Dynamite Entertainment picked up the option in 2011 and, as well as republishing many of those other publisher’s earlier versions, began a series of new monthly Shadow comics. Set in the turbulent 1930s and 1940s these yarns were designed as self-contained story arcs, crafted by some of the top writers in the industry, each taking their shot at the immortal legend, and all winningly depicted by a succession of extremely gifted illustrators. First to fire was the incomparable Garth Ennis who muted his signature black humour for this tale screaming of unrequited injustice…

It begins with a précis of Japan’s official invasion of China in 1937 and the appalling atrocities inflicted by their forces as they began building their “Greater East Asian Co-Prosperity Sphere”, jumping a few years and to the docks of New York City, where a dark angel dispenses bloody judgement to a murderous band of crooked dockworkers.
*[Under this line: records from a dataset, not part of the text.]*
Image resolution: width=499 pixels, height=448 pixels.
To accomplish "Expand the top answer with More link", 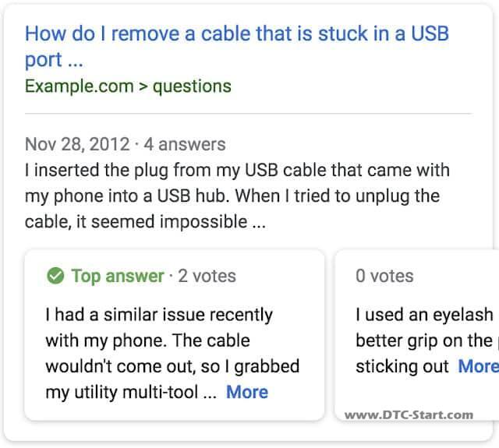I will (247, 392).
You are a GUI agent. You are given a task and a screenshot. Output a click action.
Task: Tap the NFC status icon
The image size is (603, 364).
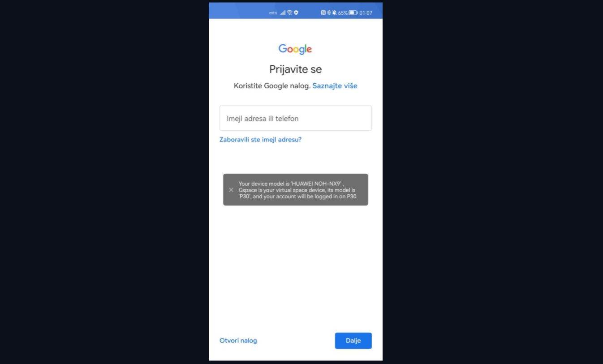pyautogui.click(x=323, y=13)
A little later abrasive, indolent playboy Lamont Cranston joins Washington insider Mr. Landers and his gung-ho young protégé Pat Finnegan at the Algonquin Hotel. They are meeting to discuss an imminent crisis amidst the worsening situation in the East, and how the massacre at the pier was connected to it. Specifically, two of the bodies dropped at the scene were high-ranking Japanese agents…
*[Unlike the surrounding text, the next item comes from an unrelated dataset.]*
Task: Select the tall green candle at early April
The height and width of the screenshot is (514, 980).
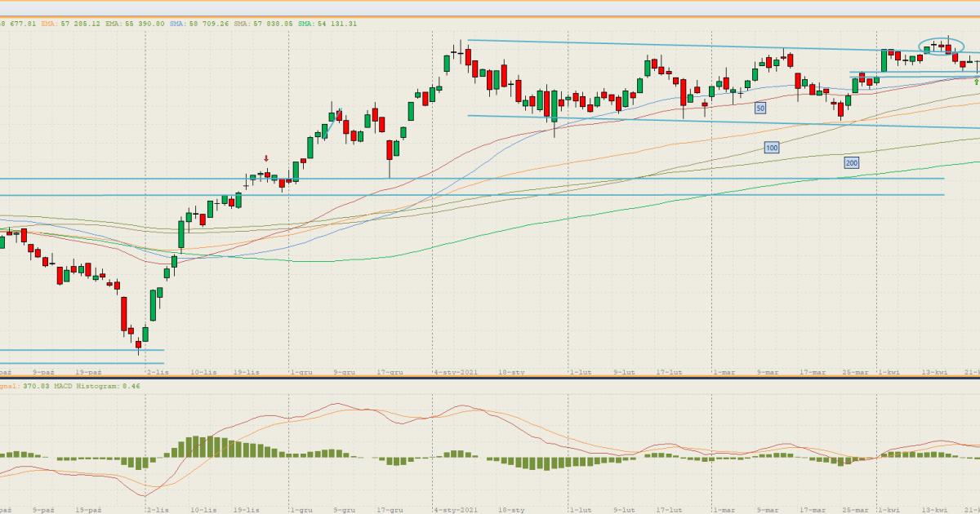Action: pos(884,61)
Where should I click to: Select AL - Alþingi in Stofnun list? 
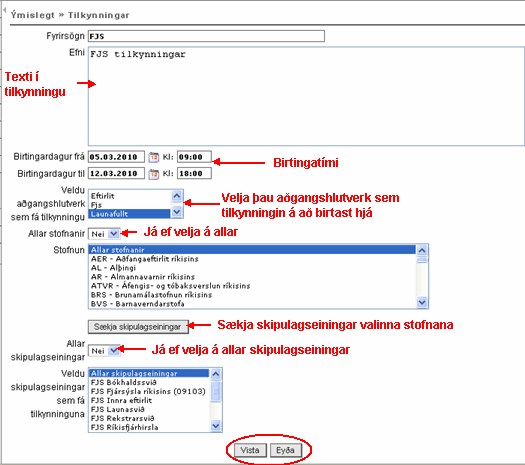click(x=252, y=268)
Despite Finnegan’s outspoken distaste at involving a civilian dilettante, a tale is shared of a rare mineral that both America and Japan will do anything to obtain. Cranston agrees to lead a small party into China to secure the samples (originally dug up by prospecting American geologists before they vanished) for the Land of the Free.

Of great concern is the unspecified part played by Taro Kondo: a formidable and ruthless Major in the Japanese intelligence service that Cranston had some unsavoury dealings with during his younger, less salubrious years in the East…

As Cranston prepares his paramour and assistant Margo Lane for the rigours that lie ahead, she has no conception of how much true horror and mass slaughter the Shadow has foreseen for the years to come…

Whilst Finnegan travels by spartan military plane transport, Cranston and Margo escape his juvenile jingoistic fervour by taking a Pacific Clipper. However their luxurious voyage is abruptly ended when they are attacked by Nazi agents masquerading as rich, indolent vacationers. The bloodbath that results brings down the plane and our heroes barely survive, but they have far greater things to worry about…

Ahead of them Kondo leads ambitious Emperor-lover and sexual deviant General Akamatsu on a tawdry trek to meet Chinese bandit Lord Wong Pang-Yan, descriptively and accurately known to all as “the Buffalo”.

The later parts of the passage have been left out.